Al pasar de la oscuridad de la cámara de oficiales a la clara luminosidad de cubierta era casi imposible ver, pero Stephen pudo distinguir a estribor, a través de sus párpados entrecerrados, al más alto de los griegos Esponja, que permanecía de pie a estribor, desnudo, todavía chorreando en medio de un charco de agua, y sostenía un trozo de una placa de cobre con gran satisfacción. A su derecha estaba Jack, con las manos tras la espalda y una expresión triunfante en el rostro; a su izquierda la mayoría de los hombres de guardia, estirando la cabeza y observando con atención. El griego extendió más la mano que sujetaba la corroída placa de cobre, y mirando fijamente a Stephen le dio la vuelta con lentitud. Del otro lado había un pececillo negro que tenía detrás de la cabeza una ventosa con la que se adhería fuertemente al metal.

«¡Una rémora!», gritó Stephen expresando tanto asombro y deleite como el griego y Jack esperaban, o aún más. «¡Un cubo, por favor! Tenga cuidado con la rémora, Esponja, amigo mío. ¡Oh, qué alegría ver la auténtica rémora!»

Los griegos Esponja, como el mar estaba en calma, habían estado sumergiéndose para quitar del casco las algas que reducían la velocidad de la Sophie. Se les podía ver a través del agua transparente; se deslizaban por cuerdas que tenían en sus extremos balas de cañón envueltas en una red y aguantaban la respiración dos minutos seguidos; a veces se sumergían hasta debajo de la quilla y salían incluso por el otro lado del barco cuando ya su corazón latía débilmente. Los ojos expertos del mayor de los Esponja habían detectado al astuto enemigo escondido bajo el tablón de aparadura. La rémora era tan fuerte que había desprendido la placa, le explicaron a Stephen. Y eso no era nada. ¡Era tan fuerte que podría inmovilizar la corbeta, o casi, en un fuerte vendaval! Pero la habían cogido —era el fin de sus trastadas, la muy cerda— y la Sophie se movería como un cisne. Por un momento, Stephen estuvo tentado de hacerles razonar, de apelar a su sentido común y señalar que el pez medía nueve pulgadas y sus aletas eran pequeñísimas; pero era demasiado sensato y tenía demasiada alegría como para ceder a la tentación, así que llevó cuidadosamente el cubo a su cabina, donde conviviría con la rémora en paz.

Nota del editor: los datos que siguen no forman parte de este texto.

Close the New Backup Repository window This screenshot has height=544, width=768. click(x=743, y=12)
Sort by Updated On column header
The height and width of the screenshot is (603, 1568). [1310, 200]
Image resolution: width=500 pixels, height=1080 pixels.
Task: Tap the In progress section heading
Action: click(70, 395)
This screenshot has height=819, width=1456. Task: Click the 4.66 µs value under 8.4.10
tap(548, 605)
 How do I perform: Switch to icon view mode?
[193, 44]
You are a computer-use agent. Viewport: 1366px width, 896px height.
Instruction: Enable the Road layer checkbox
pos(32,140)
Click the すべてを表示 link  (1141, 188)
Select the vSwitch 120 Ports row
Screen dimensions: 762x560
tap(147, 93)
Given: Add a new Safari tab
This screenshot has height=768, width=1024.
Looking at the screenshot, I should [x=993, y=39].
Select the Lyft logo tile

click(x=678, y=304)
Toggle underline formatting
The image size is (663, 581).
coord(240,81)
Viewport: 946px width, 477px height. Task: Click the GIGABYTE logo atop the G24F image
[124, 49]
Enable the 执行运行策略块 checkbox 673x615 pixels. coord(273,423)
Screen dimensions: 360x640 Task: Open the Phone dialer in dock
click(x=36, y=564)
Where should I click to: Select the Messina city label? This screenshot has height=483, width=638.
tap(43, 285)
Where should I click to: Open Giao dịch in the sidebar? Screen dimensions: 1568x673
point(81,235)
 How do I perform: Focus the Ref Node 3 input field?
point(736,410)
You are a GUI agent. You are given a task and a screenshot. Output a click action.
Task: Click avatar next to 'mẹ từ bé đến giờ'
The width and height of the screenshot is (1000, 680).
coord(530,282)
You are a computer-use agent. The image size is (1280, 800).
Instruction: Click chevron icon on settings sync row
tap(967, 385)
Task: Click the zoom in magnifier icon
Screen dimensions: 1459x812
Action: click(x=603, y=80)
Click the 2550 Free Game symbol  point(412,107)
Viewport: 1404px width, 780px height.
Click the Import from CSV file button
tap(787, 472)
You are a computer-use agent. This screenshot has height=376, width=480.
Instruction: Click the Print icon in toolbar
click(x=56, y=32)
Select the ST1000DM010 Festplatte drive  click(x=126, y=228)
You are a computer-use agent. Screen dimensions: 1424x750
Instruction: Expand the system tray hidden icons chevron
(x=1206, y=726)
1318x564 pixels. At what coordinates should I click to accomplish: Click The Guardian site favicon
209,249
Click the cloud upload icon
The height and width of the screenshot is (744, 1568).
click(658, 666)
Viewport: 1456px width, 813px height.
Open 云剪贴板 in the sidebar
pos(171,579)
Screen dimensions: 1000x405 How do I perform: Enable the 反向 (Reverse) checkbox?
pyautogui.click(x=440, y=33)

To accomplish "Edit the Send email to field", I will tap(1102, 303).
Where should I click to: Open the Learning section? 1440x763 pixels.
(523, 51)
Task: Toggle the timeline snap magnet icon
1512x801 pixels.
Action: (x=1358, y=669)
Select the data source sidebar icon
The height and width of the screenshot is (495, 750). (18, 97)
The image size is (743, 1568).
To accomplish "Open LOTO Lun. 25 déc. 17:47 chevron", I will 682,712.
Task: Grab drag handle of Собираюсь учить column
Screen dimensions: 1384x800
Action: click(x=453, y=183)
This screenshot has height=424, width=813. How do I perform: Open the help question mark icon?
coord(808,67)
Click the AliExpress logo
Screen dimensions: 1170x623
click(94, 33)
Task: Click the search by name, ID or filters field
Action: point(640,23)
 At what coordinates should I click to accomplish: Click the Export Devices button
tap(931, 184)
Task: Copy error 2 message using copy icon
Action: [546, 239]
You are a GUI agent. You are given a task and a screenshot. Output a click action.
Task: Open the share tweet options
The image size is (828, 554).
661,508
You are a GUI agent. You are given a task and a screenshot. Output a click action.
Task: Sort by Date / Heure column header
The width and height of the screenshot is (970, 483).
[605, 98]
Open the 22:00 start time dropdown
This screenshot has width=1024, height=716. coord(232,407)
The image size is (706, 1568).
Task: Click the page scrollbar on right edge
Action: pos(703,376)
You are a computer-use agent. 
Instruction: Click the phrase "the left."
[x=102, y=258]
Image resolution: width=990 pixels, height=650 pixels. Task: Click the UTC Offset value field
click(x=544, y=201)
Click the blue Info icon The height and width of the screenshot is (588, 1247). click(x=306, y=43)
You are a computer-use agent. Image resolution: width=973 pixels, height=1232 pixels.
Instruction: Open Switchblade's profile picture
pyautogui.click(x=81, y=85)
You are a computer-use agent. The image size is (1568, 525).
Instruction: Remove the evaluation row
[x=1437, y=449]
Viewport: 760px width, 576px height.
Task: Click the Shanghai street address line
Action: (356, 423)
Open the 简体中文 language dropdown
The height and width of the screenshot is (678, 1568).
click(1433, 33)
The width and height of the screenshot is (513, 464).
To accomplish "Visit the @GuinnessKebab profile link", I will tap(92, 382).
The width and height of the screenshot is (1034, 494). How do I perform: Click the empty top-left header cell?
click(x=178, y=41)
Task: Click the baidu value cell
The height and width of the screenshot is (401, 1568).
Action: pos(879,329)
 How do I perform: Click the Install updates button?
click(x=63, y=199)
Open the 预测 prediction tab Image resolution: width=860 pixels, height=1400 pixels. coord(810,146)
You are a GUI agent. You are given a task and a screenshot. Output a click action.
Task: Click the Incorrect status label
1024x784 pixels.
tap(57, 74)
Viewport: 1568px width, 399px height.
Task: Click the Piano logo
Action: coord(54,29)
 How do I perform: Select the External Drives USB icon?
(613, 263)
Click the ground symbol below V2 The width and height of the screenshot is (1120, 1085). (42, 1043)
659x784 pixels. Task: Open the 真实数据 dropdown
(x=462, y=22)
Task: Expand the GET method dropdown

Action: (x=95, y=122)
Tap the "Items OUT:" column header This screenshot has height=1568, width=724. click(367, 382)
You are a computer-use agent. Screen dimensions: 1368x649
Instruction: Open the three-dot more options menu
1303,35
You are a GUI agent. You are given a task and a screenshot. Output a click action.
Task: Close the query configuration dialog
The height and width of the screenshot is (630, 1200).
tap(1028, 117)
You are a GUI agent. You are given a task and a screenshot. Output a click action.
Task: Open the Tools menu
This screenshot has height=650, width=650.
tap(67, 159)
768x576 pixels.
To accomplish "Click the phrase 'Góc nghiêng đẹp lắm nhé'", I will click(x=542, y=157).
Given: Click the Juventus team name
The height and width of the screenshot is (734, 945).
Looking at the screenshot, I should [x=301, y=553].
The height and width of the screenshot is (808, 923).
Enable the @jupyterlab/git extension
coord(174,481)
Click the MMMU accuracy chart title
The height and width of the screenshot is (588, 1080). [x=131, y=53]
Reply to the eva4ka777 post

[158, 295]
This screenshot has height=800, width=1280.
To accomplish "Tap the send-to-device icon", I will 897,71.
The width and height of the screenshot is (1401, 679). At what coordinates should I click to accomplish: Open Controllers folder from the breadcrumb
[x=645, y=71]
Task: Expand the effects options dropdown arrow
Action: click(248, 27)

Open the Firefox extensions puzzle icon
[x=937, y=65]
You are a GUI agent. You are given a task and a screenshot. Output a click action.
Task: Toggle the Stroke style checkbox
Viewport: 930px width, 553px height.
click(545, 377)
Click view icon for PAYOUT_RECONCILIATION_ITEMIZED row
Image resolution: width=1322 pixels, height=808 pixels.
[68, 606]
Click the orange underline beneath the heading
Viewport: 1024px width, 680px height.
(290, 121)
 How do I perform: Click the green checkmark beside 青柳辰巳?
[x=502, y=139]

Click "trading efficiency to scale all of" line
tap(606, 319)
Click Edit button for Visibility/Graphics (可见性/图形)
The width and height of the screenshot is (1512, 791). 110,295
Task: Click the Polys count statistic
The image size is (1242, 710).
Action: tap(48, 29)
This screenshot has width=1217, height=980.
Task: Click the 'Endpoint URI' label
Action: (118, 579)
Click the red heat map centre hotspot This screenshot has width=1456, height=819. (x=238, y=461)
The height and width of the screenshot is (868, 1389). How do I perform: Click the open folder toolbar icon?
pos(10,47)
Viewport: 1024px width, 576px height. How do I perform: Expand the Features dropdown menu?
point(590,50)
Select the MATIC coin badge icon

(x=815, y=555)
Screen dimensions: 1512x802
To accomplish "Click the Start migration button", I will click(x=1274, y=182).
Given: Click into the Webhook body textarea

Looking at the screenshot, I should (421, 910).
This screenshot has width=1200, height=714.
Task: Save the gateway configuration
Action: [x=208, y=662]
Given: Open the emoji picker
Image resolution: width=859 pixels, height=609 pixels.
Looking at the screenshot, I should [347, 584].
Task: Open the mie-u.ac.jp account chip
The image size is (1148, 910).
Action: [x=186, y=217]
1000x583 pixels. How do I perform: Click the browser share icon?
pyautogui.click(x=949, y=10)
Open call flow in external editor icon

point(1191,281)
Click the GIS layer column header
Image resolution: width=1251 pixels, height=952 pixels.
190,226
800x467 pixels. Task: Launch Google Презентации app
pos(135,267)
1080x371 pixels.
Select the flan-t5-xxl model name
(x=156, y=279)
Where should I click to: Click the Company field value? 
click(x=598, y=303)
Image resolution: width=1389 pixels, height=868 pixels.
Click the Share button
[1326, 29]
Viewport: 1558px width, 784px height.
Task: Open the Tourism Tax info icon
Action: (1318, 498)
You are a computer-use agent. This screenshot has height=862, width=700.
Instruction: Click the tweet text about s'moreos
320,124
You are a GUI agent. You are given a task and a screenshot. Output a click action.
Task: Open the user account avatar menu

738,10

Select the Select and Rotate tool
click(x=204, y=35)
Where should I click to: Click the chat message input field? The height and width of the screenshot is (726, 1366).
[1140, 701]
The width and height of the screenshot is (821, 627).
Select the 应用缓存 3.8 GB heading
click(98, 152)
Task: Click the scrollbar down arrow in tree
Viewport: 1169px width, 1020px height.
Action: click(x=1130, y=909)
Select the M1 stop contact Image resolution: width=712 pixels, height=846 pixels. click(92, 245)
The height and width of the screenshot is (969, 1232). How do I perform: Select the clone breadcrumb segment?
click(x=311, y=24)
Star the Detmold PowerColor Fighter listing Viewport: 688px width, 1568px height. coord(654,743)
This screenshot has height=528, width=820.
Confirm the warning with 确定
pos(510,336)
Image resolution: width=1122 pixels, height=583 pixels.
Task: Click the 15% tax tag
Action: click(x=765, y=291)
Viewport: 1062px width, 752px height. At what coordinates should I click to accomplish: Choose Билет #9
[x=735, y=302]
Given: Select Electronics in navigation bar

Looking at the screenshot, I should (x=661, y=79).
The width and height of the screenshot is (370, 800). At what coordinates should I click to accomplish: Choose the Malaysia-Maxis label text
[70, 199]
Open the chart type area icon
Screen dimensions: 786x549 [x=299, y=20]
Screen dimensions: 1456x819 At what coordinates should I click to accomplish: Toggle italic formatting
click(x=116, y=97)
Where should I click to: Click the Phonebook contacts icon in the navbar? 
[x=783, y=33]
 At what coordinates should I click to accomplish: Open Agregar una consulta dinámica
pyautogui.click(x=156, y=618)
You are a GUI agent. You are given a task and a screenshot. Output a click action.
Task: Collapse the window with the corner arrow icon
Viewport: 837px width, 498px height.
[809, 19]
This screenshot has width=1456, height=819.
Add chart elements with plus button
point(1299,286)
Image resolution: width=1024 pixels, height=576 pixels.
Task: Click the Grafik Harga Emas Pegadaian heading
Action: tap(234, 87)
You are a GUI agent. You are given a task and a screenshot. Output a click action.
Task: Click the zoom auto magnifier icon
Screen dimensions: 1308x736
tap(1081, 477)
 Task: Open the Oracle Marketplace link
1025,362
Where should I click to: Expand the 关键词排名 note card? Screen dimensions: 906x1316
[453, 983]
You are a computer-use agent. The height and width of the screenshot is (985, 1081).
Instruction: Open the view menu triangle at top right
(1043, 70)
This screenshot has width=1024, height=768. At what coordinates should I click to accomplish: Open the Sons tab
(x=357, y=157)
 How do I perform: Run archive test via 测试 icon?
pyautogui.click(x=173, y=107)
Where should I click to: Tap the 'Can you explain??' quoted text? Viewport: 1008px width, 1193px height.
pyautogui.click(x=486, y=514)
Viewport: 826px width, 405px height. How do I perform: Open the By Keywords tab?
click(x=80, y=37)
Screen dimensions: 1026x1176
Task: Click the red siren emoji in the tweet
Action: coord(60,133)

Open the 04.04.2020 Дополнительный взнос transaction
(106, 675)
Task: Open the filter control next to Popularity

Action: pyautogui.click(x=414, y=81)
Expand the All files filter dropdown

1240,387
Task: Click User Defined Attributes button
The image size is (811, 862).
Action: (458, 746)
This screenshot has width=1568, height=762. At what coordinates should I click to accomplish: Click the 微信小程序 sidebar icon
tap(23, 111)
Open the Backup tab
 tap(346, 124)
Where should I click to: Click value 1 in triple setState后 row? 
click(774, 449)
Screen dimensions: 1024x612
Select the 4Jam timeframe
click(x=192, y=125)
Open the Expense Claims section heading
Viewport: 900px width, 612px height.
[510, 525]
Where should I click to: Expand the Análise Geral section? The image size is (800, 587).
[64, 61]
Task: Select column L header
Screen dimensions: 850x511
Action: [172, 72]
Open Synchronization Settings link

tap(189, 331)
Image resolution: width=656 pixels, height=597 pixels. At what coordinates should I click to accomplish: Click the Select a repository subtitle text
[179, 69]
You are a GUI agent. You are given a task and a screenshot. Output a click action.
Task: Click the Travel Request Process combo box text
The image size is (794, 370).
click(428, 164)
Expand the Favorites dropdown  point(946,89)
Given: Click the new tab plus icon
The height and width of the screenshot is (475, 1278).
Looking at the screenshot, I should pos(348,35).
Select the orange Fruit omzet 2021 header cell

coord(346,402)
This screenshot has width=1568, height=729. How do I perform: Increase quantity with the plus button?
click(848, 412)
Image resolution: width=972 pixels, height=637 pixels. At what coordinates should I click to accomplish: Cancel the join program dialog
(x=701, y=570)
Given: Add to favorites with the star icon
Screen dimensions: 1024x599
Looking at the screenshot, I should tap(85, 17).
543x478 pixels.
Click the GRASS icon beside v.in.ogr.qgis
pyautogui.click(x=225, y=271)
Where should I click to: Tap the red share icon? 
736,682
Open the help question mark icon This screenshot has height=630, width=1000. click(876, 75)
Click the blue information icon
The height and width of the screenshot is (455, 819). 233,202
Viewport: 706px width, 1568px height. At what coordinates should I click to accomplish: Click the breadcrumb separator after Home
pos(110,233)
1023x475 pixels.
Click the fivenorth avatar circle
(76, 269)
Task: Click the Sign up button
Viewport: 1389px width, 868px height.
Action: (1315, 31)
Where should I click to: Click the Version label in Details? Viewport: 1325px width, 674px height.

Y puesto que se tomaba las cosas con demasiada filosofía, no se sintió molesto cuando una fuerte brisa que rizaba el mar llegó por babor poco después y la Sophie (ya liberada de la malvada rémora) escoró y estuvo navegando a siete nudos hasta el ocaso, cuando el serviola gritó: «¡Tierra a la vista! ¡Tierra por la amura de estribor!»